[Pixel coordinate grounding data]
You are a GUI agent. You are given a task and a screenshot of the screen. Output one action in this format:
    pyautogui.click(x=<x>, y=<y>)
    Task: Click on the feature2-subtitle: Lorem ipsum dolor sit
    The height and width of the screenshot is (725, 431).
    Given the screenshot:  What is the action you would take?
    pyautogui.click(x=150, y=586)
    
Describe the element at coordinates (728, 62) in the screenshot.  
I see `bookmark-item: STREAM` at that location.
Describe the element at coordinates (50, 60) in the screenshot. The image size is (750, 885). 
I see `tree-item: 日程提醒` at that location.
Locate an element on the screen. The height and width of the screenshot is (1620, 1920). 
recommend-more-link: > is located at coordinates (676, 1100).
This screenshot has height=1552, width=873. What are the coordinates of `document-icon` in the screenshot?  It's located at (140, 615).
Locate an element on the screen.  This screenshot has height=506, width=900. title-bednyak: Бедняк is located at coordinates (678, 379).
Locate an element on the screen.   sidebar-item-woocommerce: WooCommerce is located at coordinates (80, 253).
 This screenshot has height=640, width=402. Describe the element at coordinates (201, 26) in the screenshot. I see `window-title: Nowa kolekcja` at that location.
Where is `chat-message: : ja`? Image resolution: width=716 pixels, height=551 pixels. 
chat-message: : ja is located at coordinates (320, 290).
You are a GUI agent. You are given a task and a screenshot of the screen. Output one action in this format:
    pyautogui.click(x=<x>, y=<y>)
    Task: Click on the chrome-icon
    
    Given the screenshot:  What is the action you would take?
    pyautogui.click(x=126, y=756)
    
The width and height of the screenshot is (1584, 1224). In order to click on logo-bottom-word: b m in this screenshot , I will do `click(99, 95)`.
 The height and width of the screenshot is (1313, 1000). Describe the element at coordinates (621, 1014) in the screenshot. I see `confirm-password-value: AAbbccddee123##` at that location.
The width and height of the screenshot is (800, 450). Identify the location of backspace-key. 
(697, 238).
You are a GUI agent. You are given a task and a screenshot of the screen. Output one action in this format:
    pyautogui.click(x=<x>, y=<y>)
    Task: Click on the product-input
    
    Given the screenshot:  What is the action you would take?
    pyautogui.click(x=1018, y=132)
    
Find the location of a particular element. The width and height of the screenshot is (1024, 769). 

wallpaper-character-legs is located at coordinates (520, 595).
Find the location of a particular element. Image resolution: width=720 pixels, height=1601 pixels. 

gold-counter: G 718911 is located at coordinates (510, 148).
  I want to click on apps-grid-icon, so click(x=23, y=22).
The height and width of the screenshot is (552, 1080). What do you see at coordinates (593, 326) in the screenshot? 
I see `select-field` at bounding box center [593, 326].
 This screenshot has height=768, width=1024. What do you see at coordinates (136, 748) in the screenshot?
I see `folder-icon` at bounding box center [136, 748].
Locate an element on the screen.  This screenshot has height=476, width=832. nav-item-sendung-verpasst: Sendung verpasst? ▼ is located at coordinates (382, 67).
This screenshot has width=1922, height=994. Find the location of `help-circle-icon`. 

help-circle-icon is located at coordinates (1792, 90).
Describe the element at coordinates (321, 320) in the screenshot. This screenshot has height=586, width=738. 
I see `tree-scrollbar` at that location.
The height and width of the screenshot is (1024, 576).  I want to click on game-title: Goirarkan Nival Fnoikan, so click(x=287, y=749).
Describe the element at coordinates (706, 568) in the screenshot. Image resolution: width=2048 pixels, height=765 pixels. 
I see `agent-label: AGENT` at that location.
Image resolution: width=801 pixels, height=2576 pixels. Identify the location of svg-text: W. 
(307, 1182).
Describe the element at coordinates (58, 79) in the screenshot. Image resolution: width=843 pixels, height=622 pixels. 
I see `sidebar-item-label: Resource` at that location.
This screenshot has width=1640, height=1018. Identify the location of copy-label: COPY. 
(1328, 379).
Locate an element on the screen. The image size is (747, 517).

» PROBLEM
Find each line in the records above that contains the string "label" and copy those lines out.

» SOLUTION FOR THIS PROBLEM
I see `agent-label: AGENT` at that location.
I see `sidebar-item-label: Resource` at that location.
This screenshot has width=1640, height=1018. Identify the location of copy-label: COPY. 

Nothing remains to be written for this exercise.